London in the air

"Labour" et "tories", bus à impériale et JO, City et Brick Lane : le journaliste Sylvain Biville revisite l'actualité britannique dans son blog London in the air.

Lequel de ces deux tableaux est un faux Botticelli ?

Sylvain Biville
Journaliste
Publié le 01/07/2010 à 15h09

La National Gallery de Londres expose ses plus grosses bourdes : des faux ou des copies pris à tort pour des chefs-d’œuvre.


Un de ces deux tableaux est un faux Botticelli... Lequel ?

(De Londres) Il faut une bonne dose d’humilité pour admettre publiquement ses erreurs. Et un soupçon de masochisme pour en faire le thème d’une exposition. « A la loupe : faux, erreurs et découvertes » présente les plus grosses arnaques dont a été victime la National Gallery.
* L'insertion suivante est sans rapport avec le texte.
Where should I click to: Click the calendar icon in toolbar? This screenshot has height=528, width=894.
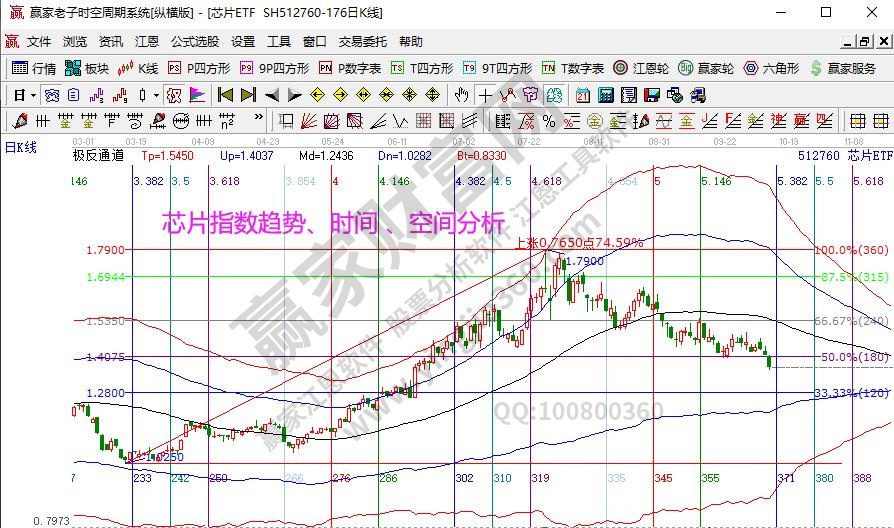point(583,95)
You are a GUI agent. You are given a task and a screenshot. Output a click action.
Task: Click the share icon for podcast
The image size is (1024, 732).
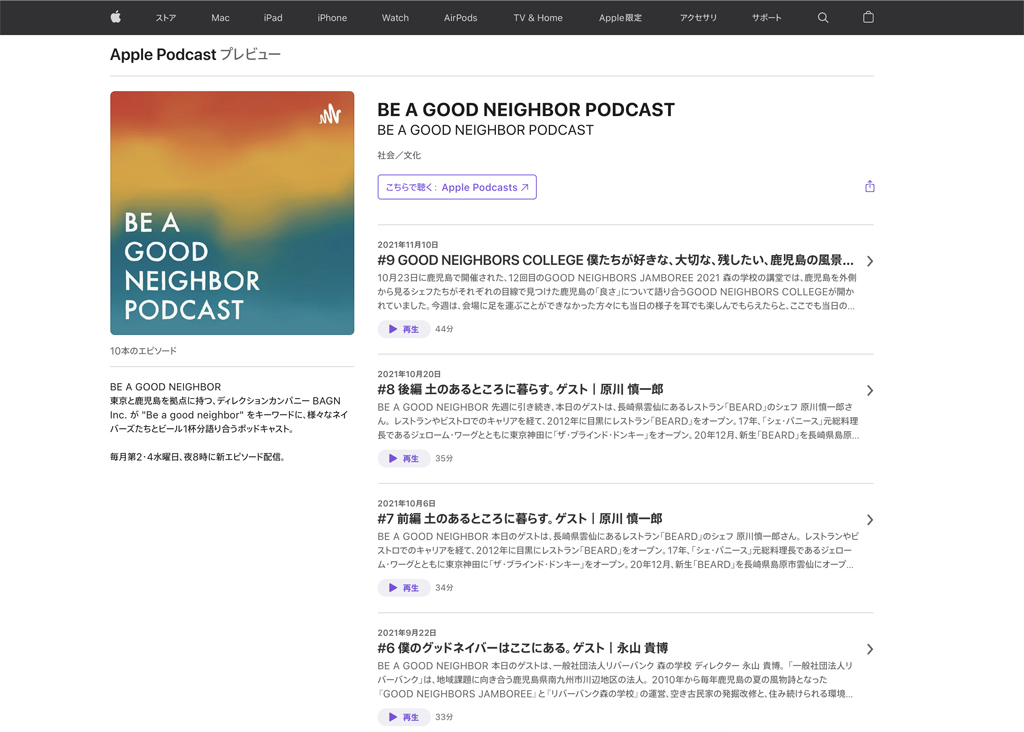point(869,187)
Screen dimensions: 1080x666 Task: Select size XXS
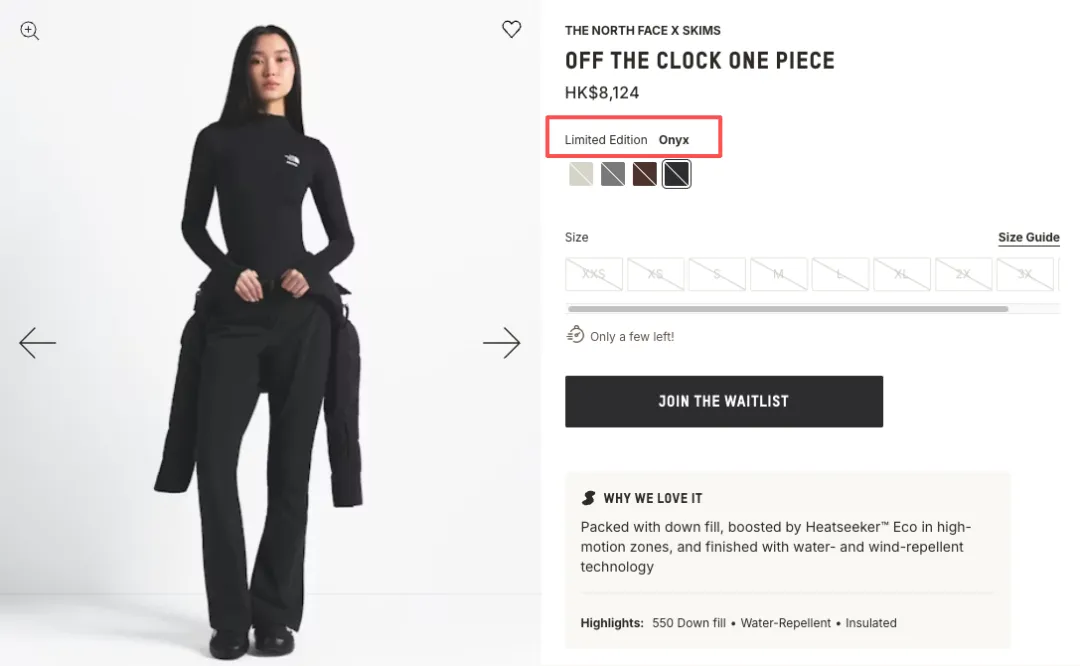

Comme tous les musées du monde, la vénérable institution de Trafalgar Square s’est fait avoir lors de certaines acquisitions. Mais grâce à son département scientifique, créé en 1934 (à l’origine pour mesurer le degré de pollution dans les salles d’exposition, à l’époque du fameux smog londonien), la National Gallery est capable aujourd’hui de distinguer le vrai du faux.

Armés de microscopes et de lecteurs infrarouges, les chercheurs de ce laboratoire de pointe peuvent désormais reconstituer dans les moindres détails toutes les étapes de la vie d’une œuvre d’art.

Présentée jusqu’au 12 septembre, l’exposition « A la loupe » propose au visiteur de se glisser entre les couches de peinture pour entrer dans l’intimité de 40 tableaux et jouer aux devinettes : lequel est un faux, une copie ou un authentique chef-d’œuvre ?

1Le « vrai » faux

En juin 1874, la National Gallery est en effervescence après l’acquisition de deux Botticelli. Les experts du musée sont particulièrement impressionnés par « Une allégorie » (tableau du bas sur le montage en haut d’article), pour laquelle ils déboursent 1 627 livres sterling (ce qui correspondrait aujourd’hui à environ 1 million d’euros, en tenant compte de l’évolution des revenus depuis 136 ans).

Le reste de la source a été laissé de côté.